C'est la forme type de la musique instrumentale en plusieurs mouvements, directement issue de la "suite".

Écrite à l'origine pour instruments à cordes et orgue (sonate d'église au 16e siècle), ou pour instruments à cordes et clavecin (sonate de chambre au 17e siècle), elle devient presque exclusivement une œuvre pour *clavier seul* (clavecin ou piano) ou pour un instrument quelconque *avec clavier*.

2. Caractères

  • Ensemble composé en principe de trois morceaux (ou mouvements) chacun de coupe ternaire.
  • La présence dans chaque mouvement de deux ou trois thèmes, différant comme caractère, comme structure et comme tonalité, crée un élément nouveau de vie et d'expression.

3. Plan d'ensemble

  1. Premier mouvement : vif (allegro), ton de la sonate
  2. Deuxième mouvement : lent (andante, moderato, adagio, largo), ton de la dominante (*), quelquefois de la sous-dominante (*).
  3. Troisième mouvement : vif (allegro, presto, rondo)

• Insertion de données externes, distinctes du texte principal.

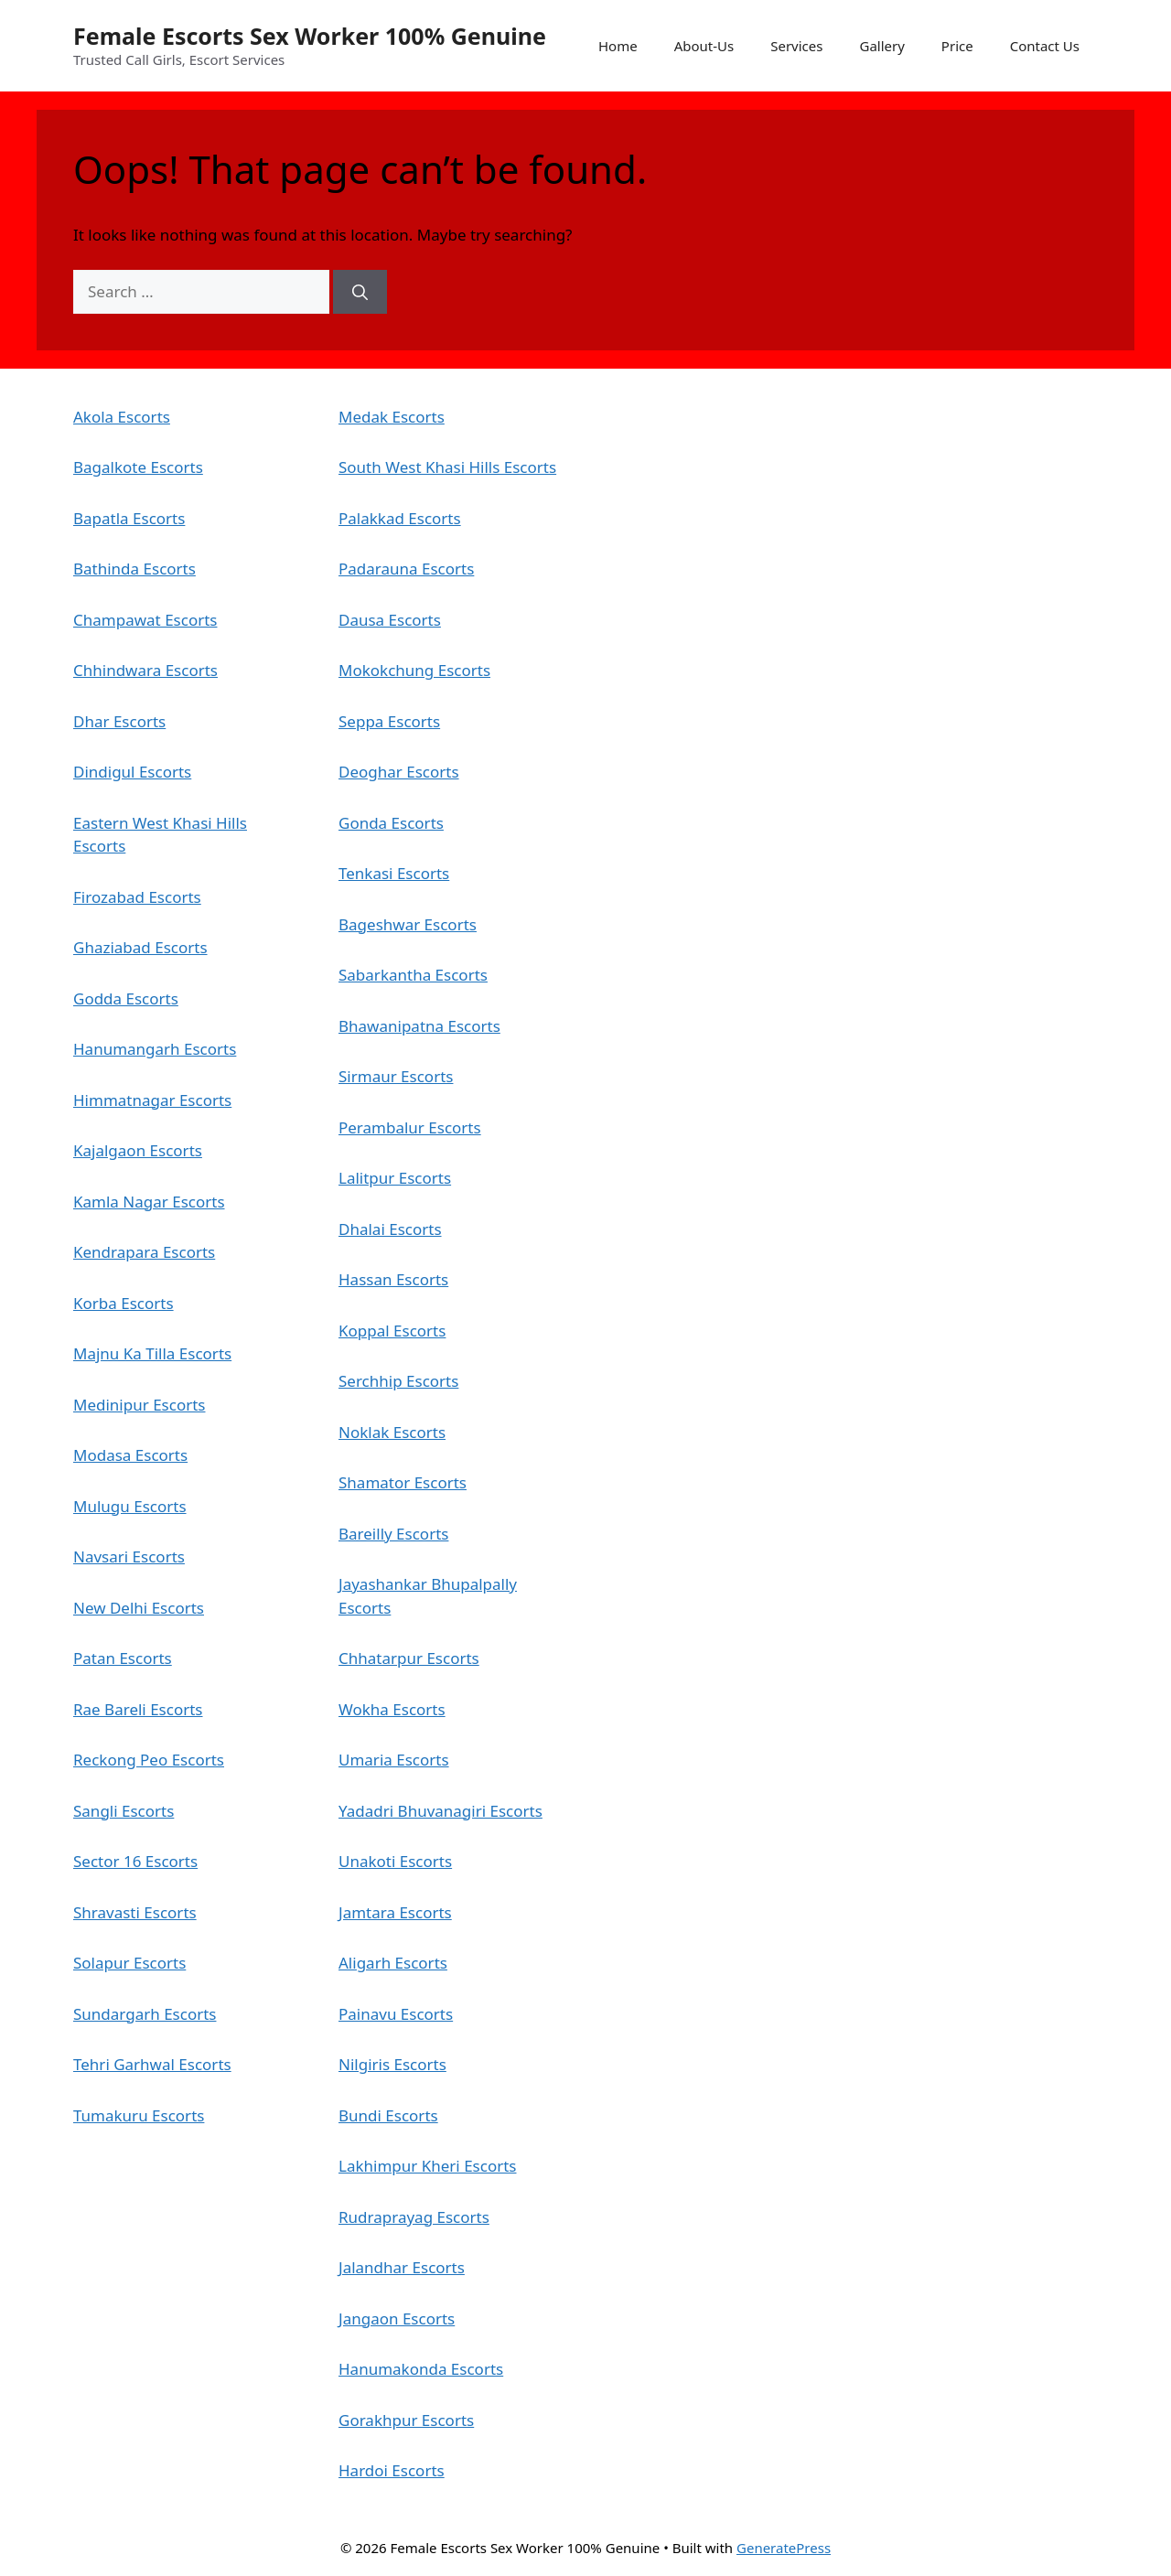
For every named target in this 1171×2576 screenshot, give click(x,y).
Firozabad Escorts (137, 896)
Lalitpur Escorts (394, 1177)
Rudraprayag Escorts (413, 2216)
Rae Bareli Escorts (138, 1709)
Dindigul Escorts (132, 771)
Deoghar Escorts (398, 771)
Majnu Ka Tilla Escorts (152, 1353)
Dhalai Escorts (390, 1229)
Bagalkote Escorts (138, 467)
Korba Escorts (123, 1303)
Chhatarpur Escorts (408, 1658)
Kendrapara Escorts (144, 1251)
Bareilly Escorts (393, 1533)
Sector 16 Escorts (135, 1861)
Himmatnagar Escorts (152, 1100)
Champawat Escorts (145, 619)
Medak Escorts (391, 416)
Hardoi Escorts (391, 2470)
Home (618, 46)
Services (796, 46)
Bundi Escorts (388, 2115)
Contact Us (1045, 46)
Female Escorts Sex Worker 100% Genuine (309, 35)
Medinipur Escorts (139, 1404)
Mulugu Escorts (130, 1506)
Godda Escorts (125, 998)
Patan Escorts (122, 1658)
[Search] (360, 292)
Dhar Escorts (119, 721)
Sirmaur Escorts (395, 1076)
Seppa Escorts (389, 721)
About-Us (704, 46)
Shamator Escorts (402, 1482)
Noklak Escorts (392, 1432)
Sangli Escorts (123, 1810)
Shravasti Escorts (135, 1912)
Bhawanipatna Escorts (419, 1025)
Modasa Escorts (130, 1454)
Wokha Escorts (392, 1709)
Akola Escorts (121, 416)
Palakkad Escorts (399, 518)
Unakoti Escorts (395, 1861)
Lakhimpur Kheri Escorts (427, 2165)
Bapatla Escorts (129, 518)
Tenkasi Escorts (393, 873)
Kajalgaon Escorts (137, 1150)
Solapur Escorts (129, 1962)
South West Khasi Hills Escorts (447, 467)
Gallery (881, 46)
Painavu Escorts (395, 2013)
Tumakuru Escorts (138, 2115)
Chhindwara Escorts (145, 670)
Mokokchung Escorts (414, 670)
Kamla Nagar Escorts (149, 1201)
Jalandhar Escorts (401, 2267)
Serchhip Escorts (398, 1380)
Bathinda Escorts (134, 568)
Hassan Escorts (393, 1279)
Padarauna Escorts (406, 568)
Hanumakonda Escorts (420, 2368)
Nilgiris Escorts (392, 2064)
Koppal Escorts (392, 1330)
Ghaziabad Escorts (140, 947)
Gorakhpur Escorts (406, 2420)
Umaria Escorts (393, 1759)
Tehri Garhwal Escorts (152, 2064)
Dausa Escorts (389, 619)
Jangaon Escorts (396, 2318)
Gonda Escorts (391, 822)
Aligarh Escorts (392, 1962)
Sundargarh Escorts (144, 2013)
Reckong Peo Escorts (148, 1759)
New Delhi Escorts (138, 1607)
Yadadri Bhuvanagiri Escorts (440, 1810)
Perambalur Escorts (409, 1127)
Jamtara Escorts (395, 1912)
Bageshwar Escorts (407, 924)
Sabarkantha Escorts (413, 974)
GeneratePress (783, 2547)
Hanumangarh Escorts (154, 1048)
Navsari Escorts (129, 1556)
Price (957, 46)
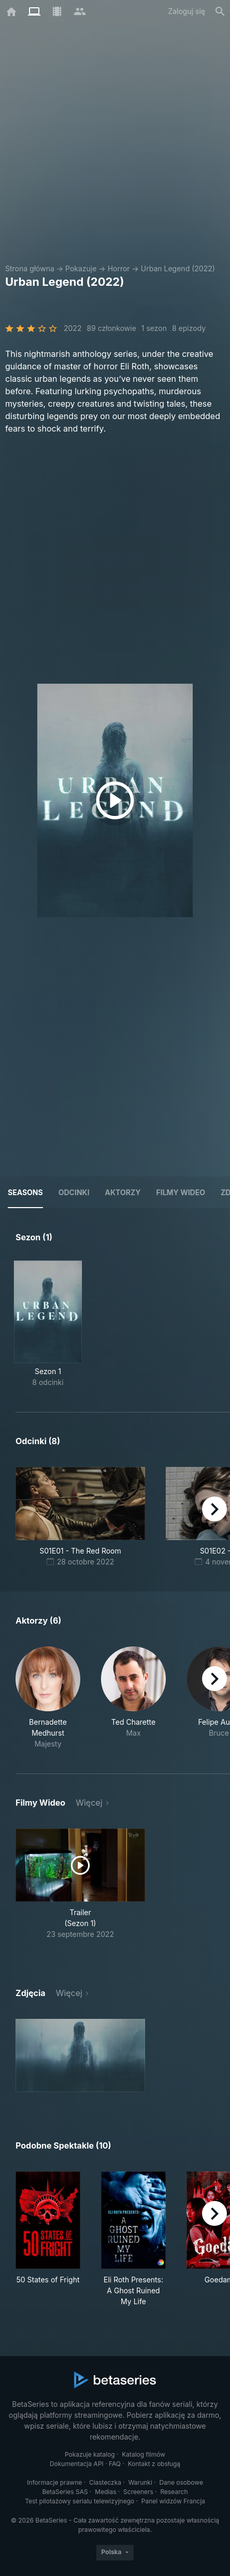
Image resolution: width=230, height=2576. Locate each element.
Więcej (89, 1802)
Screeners (138, 2492)
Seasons (25, 1192)
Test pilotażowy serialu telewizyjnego (79, 2501)
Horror (119, 268)
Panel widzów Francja (173, 2501)
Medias (105, 2492)
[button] (48, 1697)
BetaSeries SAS (65, 2492)
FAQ (115, 2464)
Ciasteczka (105, 2482)
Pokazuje (80, 268)
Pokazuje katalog (90, 2454)
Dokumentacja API (77, 2464)
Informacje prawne (54, 2482)
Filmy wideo (181, 1192)
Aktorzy (123, 1192)
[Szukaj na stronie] (220, 11)
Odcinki (74, 1192)
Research (174, 2492)
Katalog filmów (143, 2454)
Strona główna (29, 268)
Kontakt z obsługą (154, 2464)
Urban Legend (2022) (178, 268)
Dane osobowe (181, 2482)
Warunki (140, 2482)
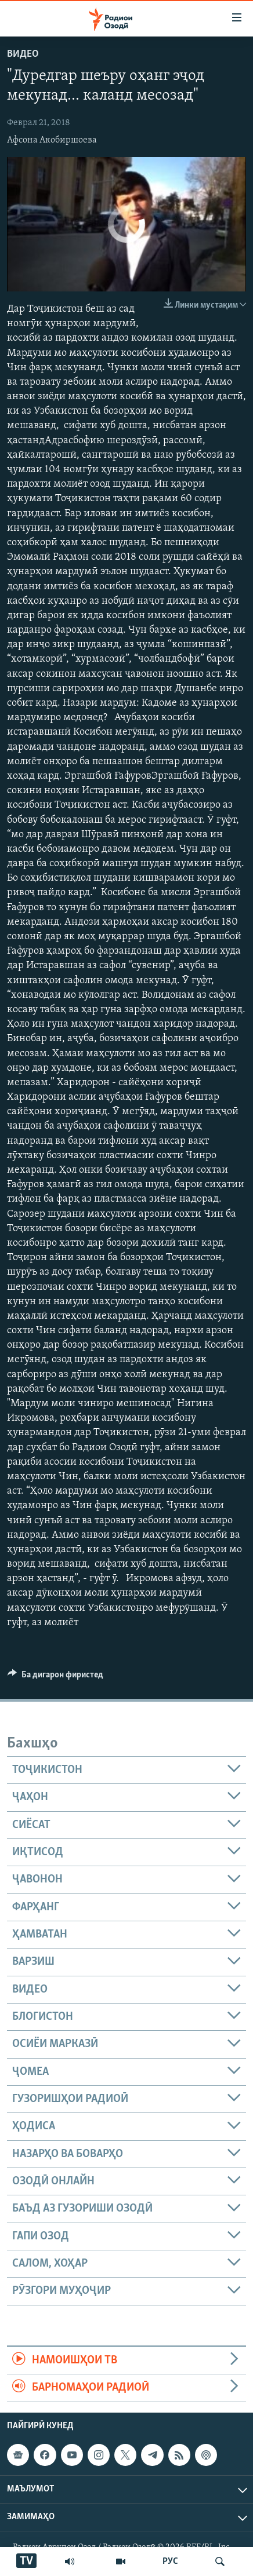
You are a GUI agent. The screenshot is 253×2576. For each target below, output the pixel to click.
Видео (23, 54)
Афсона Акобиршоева (52, 140)
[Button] (55, 1677)
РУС (170, 2561)
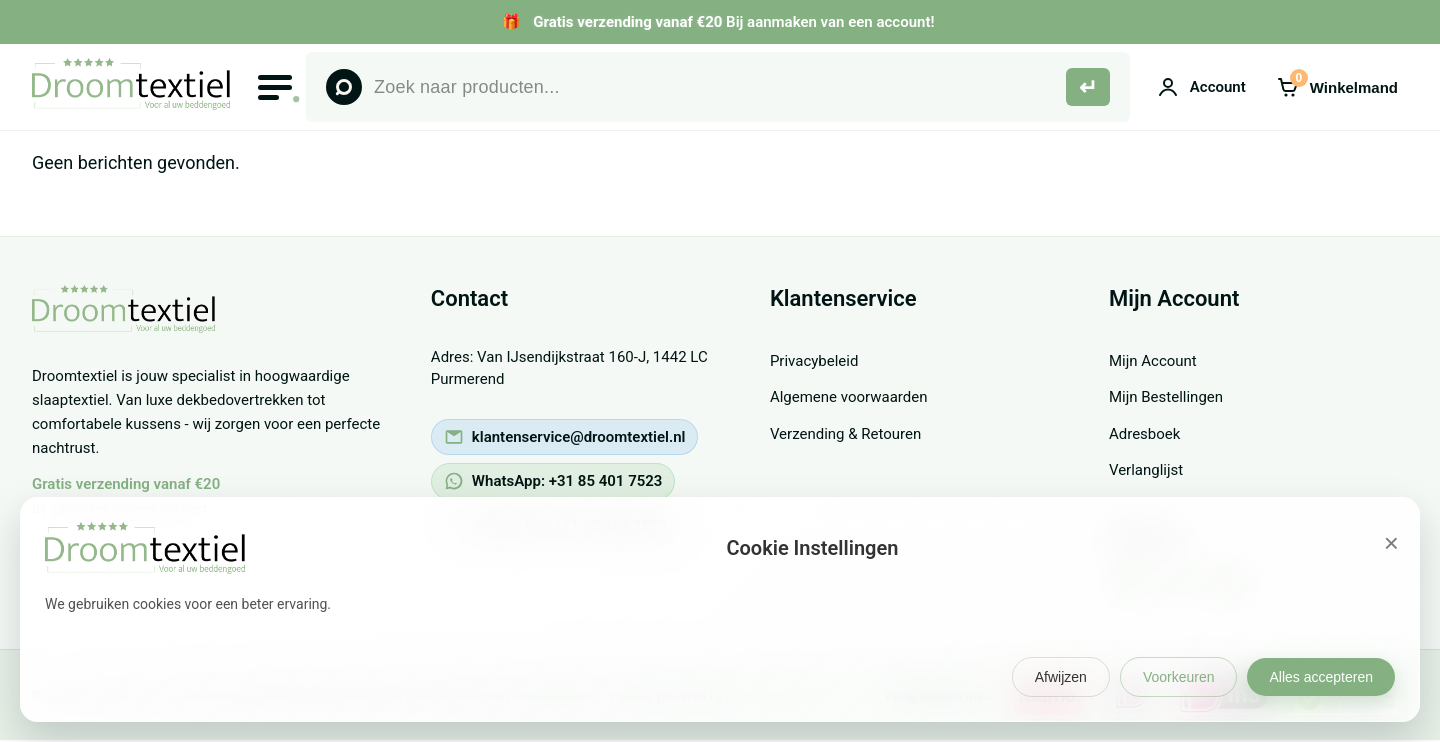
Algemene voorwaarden (849, 397)
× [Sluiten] (1391, 543)
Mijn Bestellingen (1166, 397)
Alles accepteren (1321, 677)
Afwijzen (1061, 677)
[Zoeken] (1088, 87)
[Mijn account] (1201, 87)
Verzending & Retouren (845, 434)
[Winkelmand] (1337, 87)
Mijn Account (1153, 361)
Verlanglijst (1146, 470)
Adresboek (1144, 434)
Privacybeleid (814, 361)
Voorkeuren (1179, 677)
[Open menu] (275, 87)
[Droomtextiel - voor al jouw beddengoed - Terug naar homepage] (132, 326)
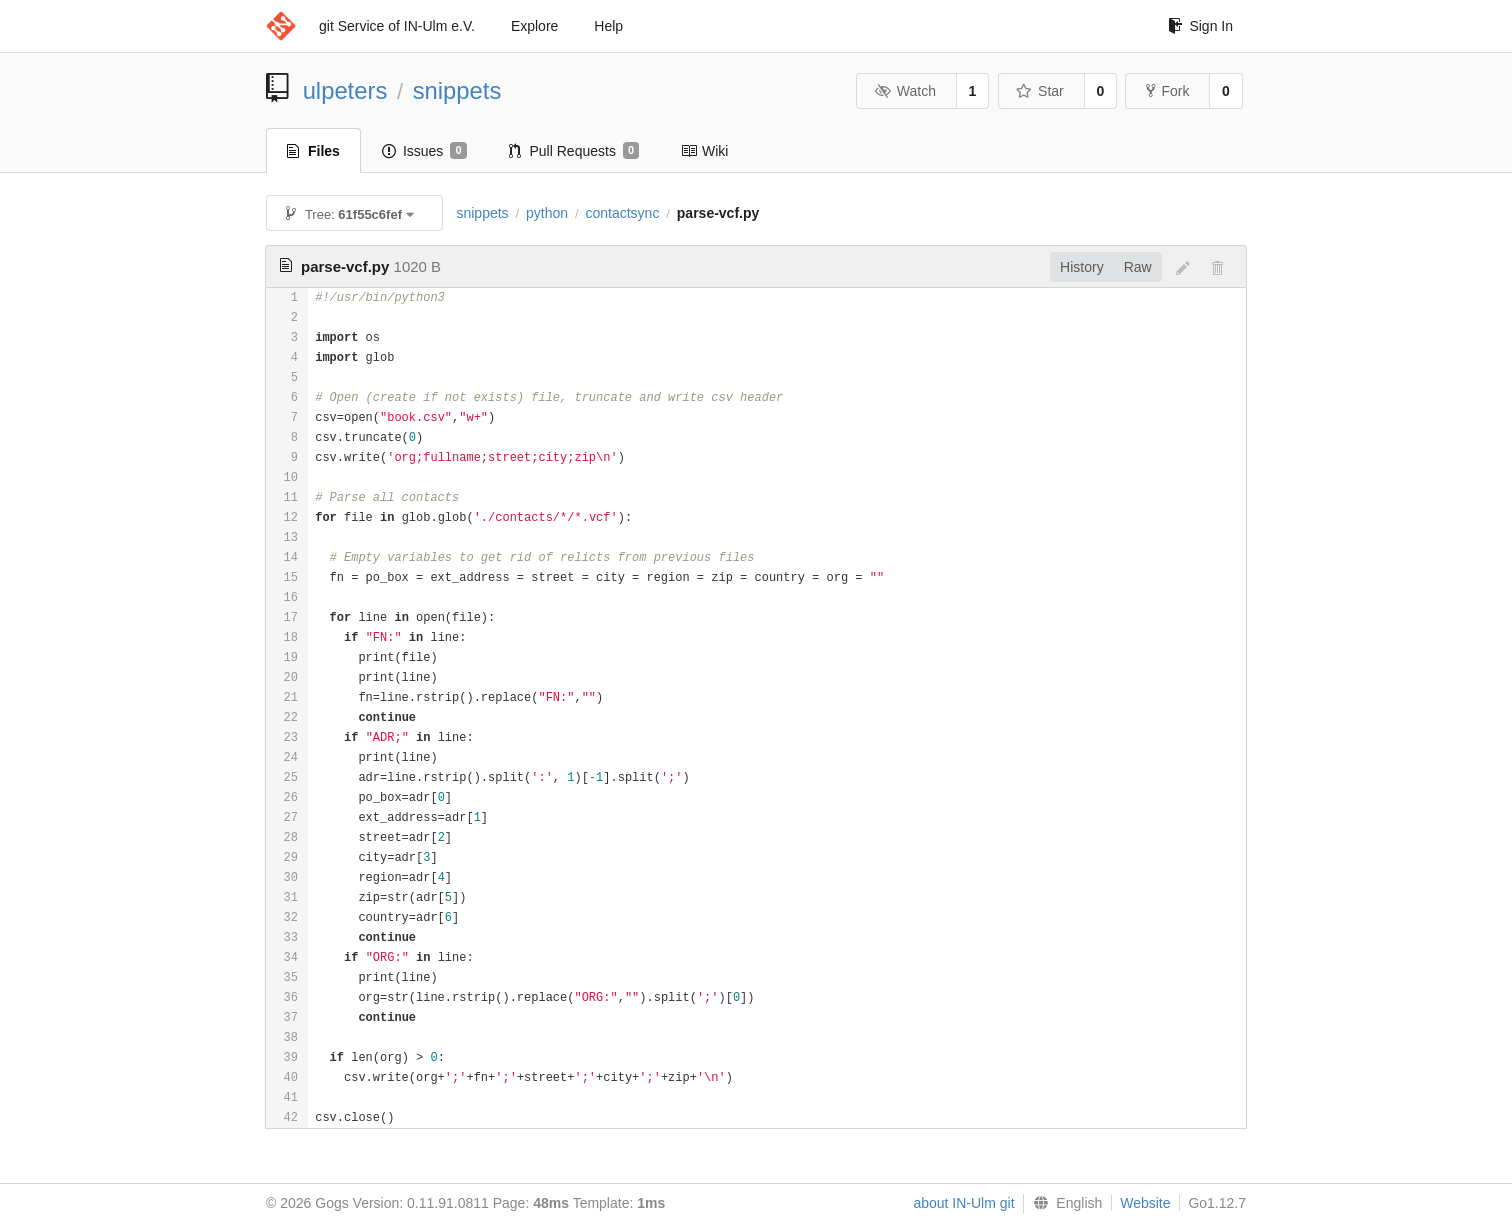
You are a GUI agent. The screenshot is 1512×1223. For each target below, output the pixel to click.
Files (313, 151)
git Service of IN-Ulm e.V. (397, 26)
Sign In (1200, 26)
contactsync (622, 213)
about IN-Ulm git (963, 1203)
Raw (1138, 267)
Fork (1167, 91)
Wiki (704, 151)
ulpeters (345, 90)
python (547, 213)
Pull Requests (574, 151)
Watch (905, 91)
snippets (457, 90)
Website (1145, 1203)
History (1082, 267)
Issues (424, 151)
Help (608, 26)
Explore (534, 26)
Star (1040, 91)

4. Plan et éléments constitutifs de chaque mouvement de la sonate classique

A. Premier mouvement :

rapide (allegro)

Audition : Sonate pour piano et violon no 26 en Si bémol Majeur K 378 de Wolfgang Amadeus Mozart (premier mouvement).

Introduction lente facultative

  • Exposition des thèmes :
     1. thème A : dans le ton initial, généralement "masculin" (robustesse, caractère rythmique)
     2. Pont : passage plus ou moins développé qui, par une suite de modulations, amène à la tonalité du thème B
     3. thème B : ton de la dominante (*) ou ton relatif majeur (*) si le thème A était mineur, généralement "féminin" (gracieux, caractère mélodique)
     4. thème C (éventuellement) : ton du thème B
    Cette exposition est généralement reprise deux fois intégralement.
  • Développement :
    Travail de caractère savant et polyphonique à partir d'éléments des thèmes et pour lequel le compositeur peut moduler dans les tons voisins du ton initial.
  • Réexposition :
     1. thème A : ton initial
     2. thème B : ton initial
     3. thème C : ton initial
    Remarque: dans la réexposition, il est parfois intercalé un court développement
  • Coda :
    Conclusion où réapparaît le plus souvent le thème A

B. Deuxième mouvement :

lent (andante par exemple) dans le ton de la dominante (*), de la sous-dominante (*) ou, si le premier mouvement était mineur, ton relatif majeur (*).

Deux possibilités s'offrent au compositeur classique

C. Troisième mouvement :

vif, dans le ton initial.

Deux possibilités :
 1. forme semblable à celle du premier mouvement, mais sans introduction lente, les thèmes employés sont différents de ceux du premier mouvement.
 2. forme rondo (vient du rondeau français, chanson de danse populaire médiévale caractérisée par le retour régulier d'un refrain donc de la forme : A, B, A, C, A, D, etc.)

D. Morceau intercalé :

parfois on intercale entre B et C (mouvement lent et final) un menuet ou un scherzo (Beethoven, par exemple)

5. Évolution

 • sonate d'église (16e siècle) et de chambre (17e siècle)
 • sonates pour clavecin de Bach et Scarlatti encore proches de la suite
 • forme quasi définititve donnée par Carl Philipp Emanuel Bach
 • Joseph Haydn : perfection formelle de la sonate classique
 • Mozart : peu de modifications, il développe le pont et le rondo final
 • Beethoven : apogée de la sonate
   - valeur expressive et contrastante des thèmes qui deviennent véritablement des élements de drame
   - développement du pont et de la coda
   - il intervertit parfois l'ordre des mouvements (sonate "Clair de lune" - 1er mvt lent)
   - affinité entre les idées (thèmes) des différents mouvements (sonate "Appasionata")
 • Après Beethoven, elle tombe en désuétude (décadence) pendant l'époque romantique
 • Essai de rénovation de la *forme sonate* dans l'école française contemporaine
  par ex : Paul Dukas (♫), Francis Poulenc (♫)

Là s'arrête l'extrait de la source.